*** EXTRACTED INFORMATION ***
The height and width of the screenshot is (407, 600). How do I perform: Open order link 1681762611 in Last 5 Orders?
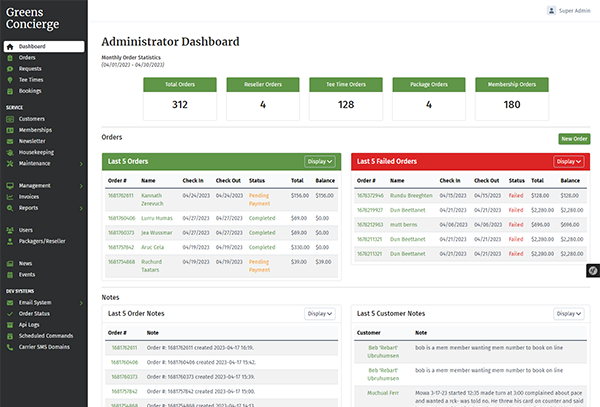[x=121, y=195]

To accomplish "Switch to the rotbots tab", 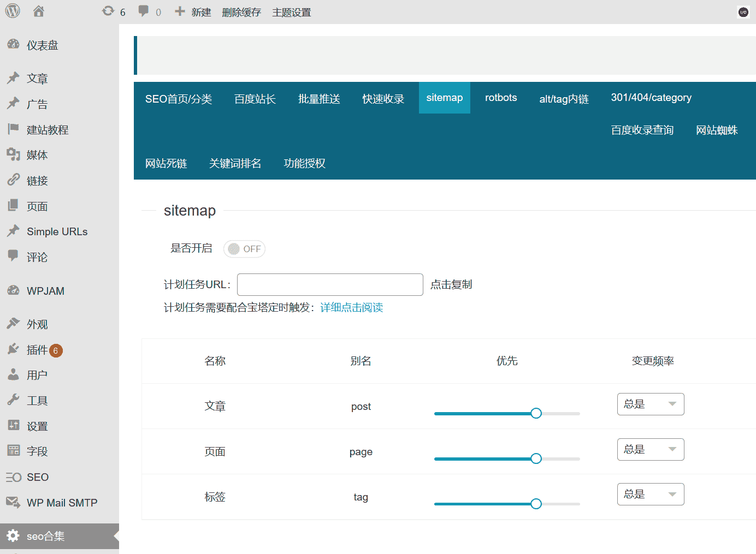I will [x=500, y=98].
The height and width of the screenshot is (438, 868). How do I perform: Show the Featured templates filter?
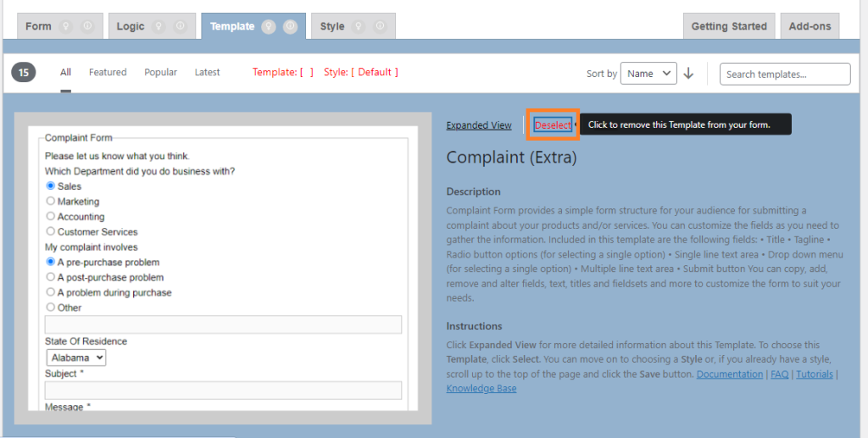click(108, 72)
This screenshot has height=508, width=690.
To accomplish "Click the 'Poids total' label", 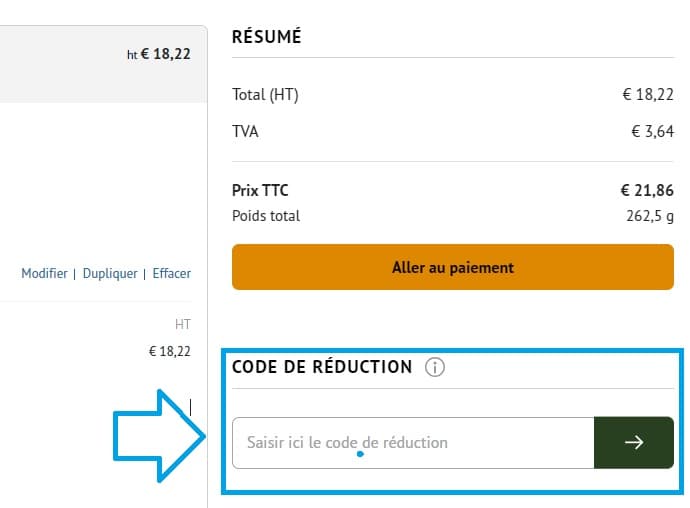I will 266,215.
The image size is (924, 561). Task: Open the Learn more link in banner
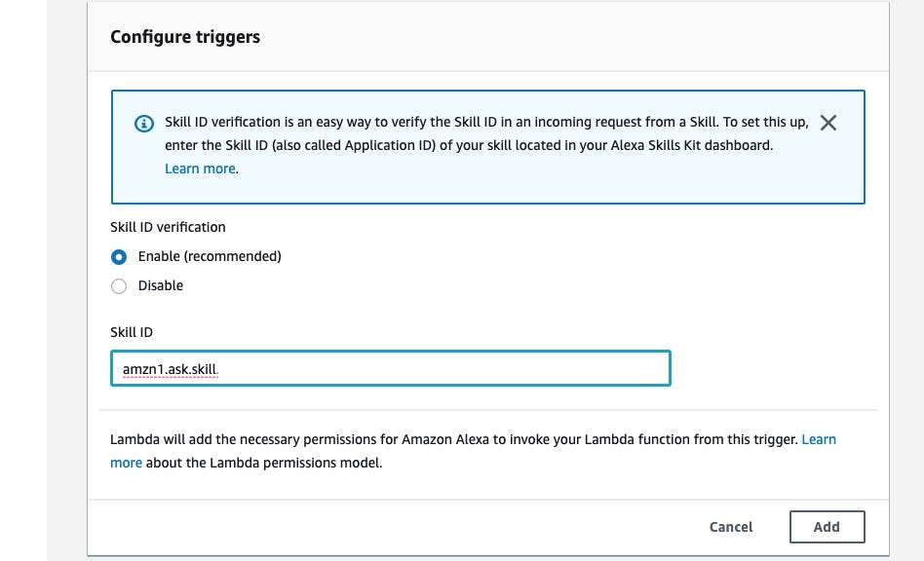coord(200,168)
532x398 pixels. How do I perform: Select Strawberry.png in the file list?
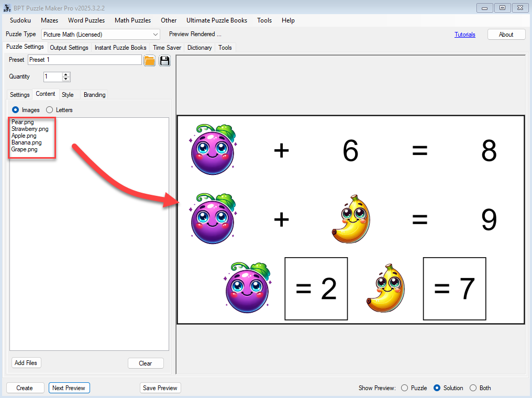(x=30, y=129)
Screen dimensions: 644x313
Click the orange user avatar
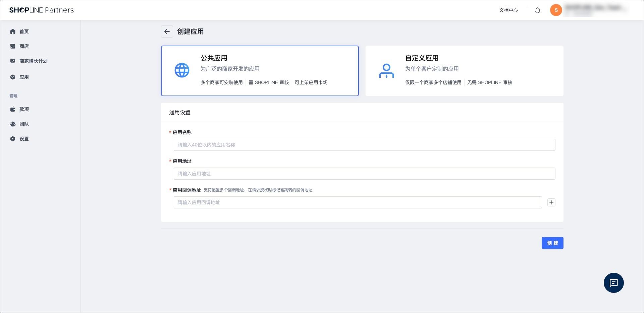click(556, 10)
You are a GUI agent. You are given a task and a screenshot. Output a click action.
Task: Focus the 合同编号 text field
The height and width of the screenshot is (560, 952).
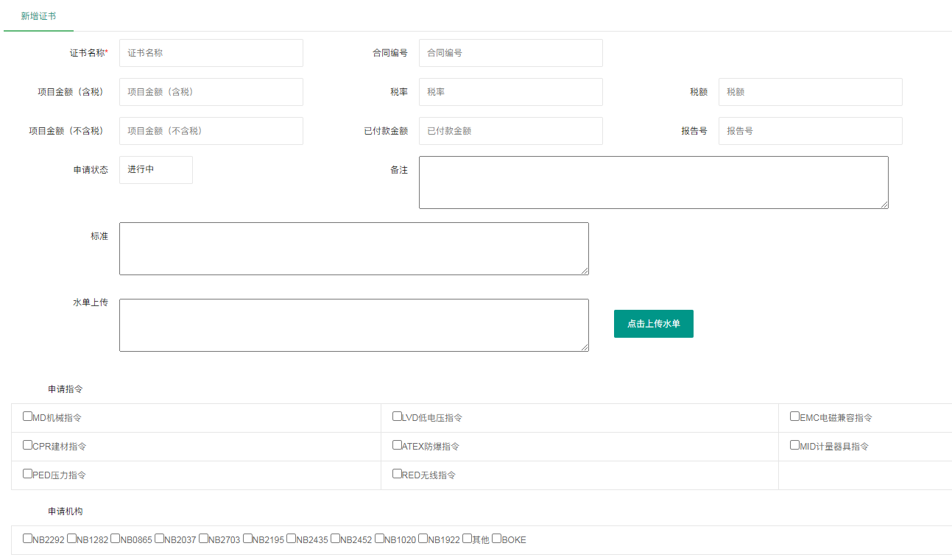[510, 53]
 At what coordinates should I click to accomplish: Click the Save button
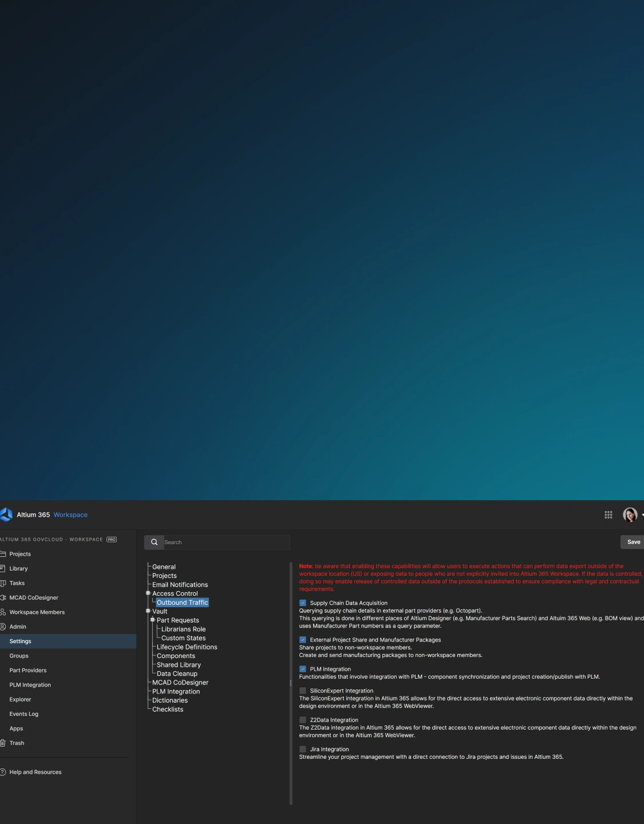pyautogui.click(x=633, y=542)
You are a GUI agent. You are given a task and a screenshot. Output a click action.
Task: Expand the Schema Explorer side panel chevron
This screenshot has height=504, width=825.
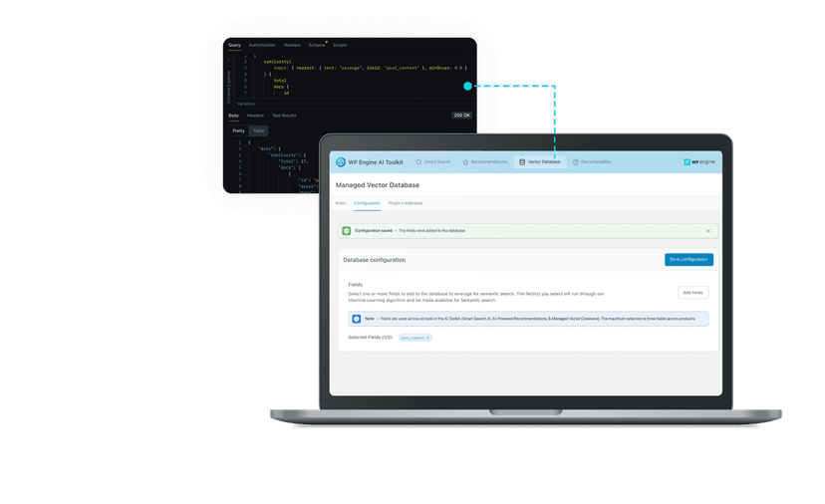pos(228,61)
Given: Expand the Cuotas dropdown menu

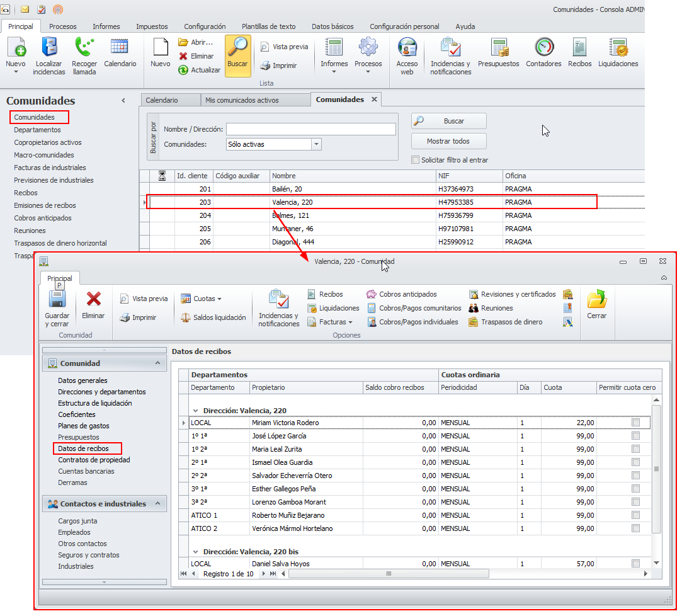Looking at the screenshot, I should coord(219,299).
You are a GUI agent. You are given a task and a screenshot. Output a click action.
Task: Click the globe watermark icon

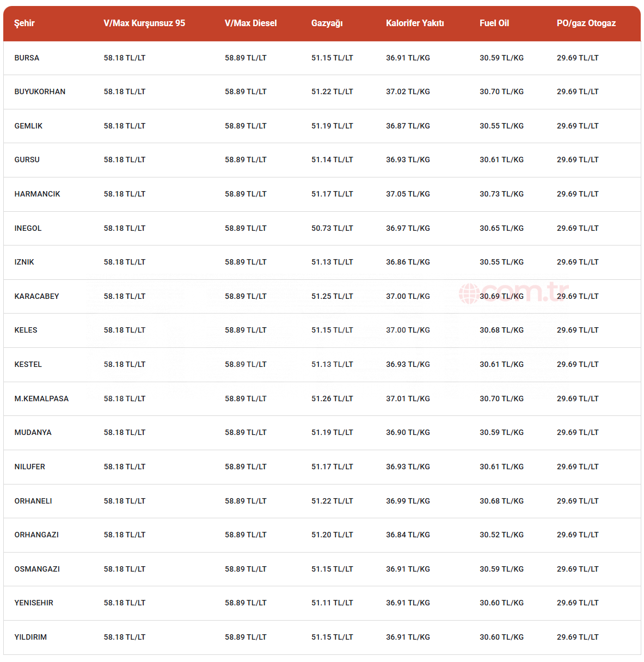click(x=468, y=293)
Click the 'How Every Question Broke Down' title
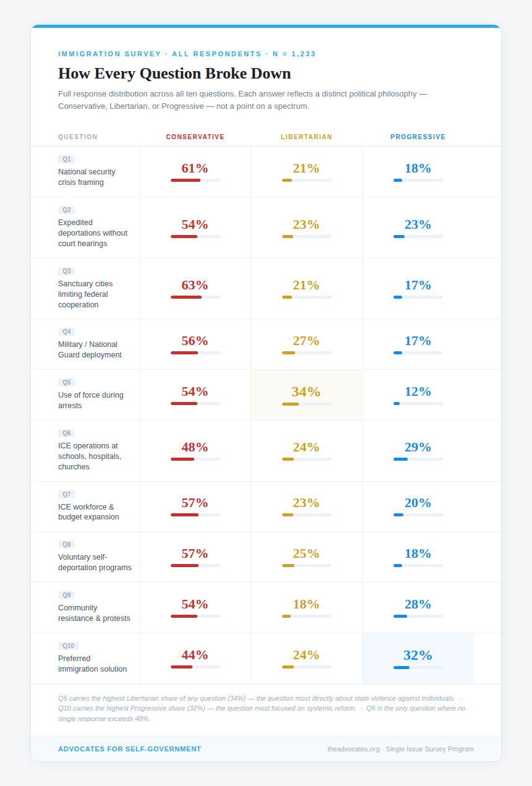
*** End of EXTRACTED INFORMATION ***
# TRY IT
Once the line containing "This screenshot has height=504, width=825." is found, copy it and each line after it through the end of the entries above exactly; nothing else, and no pictures.

# COMPLETED EXERCISE
This screenshot has height=504, width=825.
pos(228,61)
Given: Expand the Cuotas dropdown menu

Looking at the screenshot, I should coord(219,299).
You are a GUI agent. You are given a task and a screenshot. Output a click action.
Task: Click the globe watermark icon

click(x=468, y=293)
Click the 'How Every Question Broke Down' title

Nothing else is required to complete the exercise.